Go line by line through the records below. Copy whichever lines contain the string "number".

[Opening Data supplied section]

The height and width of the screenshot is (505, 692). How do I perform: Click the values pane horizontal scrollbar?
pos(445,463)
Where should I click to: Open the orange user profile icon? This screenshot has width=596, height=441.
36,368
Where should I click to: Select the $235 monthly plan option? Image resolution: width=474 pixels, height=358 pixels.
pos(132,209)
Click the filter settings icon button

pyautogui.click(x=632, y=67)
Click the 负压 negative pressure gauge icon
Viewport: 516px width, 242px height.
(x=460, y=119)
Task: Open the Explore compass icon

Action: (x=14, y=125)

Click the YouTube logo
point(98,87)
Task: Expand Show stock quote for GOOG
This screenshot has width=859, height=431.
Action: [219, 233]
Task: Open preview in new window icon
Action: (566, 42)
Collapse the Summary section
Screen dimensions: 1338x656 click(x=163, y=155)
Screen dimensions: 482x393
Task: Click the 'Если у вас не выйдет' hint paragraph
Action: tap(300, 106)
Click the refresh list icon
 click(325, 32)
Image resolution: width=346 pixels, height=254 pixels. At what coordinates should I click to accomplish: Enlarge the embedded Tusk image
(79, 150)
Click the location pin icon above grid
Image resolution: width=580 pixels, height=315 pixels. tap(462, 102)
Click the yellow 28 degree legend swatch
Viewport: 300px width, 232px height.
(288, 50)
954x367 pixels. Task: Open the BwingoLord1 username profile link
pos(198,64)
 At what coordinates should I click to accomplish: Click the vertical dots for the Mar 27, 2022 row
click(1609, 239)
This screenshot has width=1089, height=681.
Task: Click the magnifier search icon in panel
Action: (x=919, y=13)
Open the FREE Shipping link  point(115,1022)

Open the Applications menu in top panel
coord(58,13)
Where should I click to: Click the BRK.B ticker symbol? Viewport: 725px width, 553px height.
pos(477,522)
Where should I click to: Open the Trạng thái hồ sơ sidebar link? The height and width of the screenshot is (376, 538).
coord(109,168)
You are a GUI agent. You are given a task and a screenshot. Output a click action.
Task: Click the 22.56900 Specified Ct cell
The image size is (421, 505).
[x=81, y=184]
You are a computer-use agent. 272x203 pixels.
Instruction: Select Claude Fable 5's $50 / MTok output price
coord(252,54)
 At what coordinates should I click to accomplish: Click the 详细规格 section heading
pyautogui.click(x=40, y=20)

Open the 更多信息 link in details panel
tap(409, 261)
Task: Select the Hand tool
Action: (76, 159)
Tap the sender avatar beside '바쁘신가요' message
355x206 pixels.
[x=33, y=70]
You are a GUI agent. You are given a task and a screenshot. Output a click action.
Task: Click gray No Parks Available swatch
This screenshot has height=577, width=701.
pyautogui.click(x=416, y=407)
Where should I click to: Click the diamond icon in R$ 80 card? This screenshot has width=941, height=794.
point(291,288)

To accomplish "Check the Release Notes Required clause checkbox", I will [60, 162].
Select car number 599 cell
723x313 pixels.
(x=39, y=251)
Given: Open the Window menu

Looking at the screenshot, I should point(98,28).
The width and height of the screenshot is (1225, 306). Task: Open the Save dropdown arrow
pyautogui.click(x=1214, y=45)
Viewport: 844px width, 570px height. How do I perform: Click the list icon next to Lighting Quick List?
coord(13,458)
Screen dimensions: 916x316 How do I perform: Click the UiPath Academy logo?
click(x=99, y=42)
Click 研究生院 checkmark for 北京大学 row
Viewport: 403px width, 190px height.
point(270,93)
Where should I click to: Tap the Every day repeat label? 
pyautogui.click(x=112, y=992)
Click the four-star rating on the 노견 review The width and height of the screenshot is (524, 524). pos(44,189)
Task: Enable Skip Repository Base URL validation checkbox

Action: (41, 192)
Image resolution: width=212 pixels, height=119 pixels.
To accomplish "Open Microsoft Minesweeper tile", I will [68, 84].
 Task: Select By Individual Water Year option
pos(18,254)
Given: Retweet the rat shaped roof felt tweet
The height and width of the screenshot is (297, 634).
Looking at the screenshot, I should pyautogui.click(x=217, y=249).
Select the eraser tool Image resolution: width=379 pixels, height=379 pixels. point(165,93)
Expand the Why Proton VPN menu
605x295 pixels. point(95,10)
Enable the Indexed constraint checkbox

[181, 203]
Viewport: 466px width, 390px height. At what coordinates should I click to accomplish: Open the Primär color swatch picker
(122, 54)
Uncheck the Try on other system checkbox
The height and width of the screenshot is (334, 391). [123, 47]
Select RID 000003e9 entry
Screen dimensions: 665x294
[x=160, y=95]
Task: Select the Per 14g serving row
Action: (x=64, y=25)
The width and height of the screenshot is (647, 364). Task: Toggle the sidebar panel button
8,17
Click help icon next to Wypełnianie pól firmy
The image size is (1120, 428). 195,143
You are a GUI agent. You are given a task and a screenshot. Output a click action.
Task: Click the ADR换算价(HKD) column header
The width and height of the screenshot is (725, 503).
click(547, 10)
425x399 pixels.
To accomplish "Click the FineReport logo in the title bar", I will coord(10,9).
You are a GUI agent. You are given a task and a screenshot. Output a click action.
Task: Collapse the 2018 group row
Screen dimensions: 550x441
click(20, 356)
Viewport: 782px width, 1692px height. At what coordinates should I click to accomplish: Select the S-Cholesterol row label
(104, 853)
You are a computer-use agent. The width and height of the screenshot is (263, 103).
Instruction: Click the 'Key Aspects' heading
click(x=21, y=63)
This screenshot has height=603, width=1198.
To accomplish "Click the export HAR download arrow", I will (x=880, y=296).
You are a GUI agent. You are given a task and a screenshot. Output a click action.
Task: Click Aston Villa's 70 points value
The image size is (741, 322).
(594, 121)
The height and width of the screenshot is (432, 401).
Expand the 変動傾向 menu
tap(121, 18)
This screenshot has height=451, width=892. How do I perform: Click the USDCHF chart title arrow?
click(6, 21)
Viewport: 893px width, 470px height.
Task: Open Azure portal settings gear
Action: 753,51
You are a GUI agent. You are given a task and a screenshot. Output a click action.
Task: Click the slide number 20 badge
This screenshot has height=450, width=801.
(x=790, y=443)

[Closing Data supplied section]

Solution for this exercise
Select car number 599 cell
Task: Click the slide number 20 badge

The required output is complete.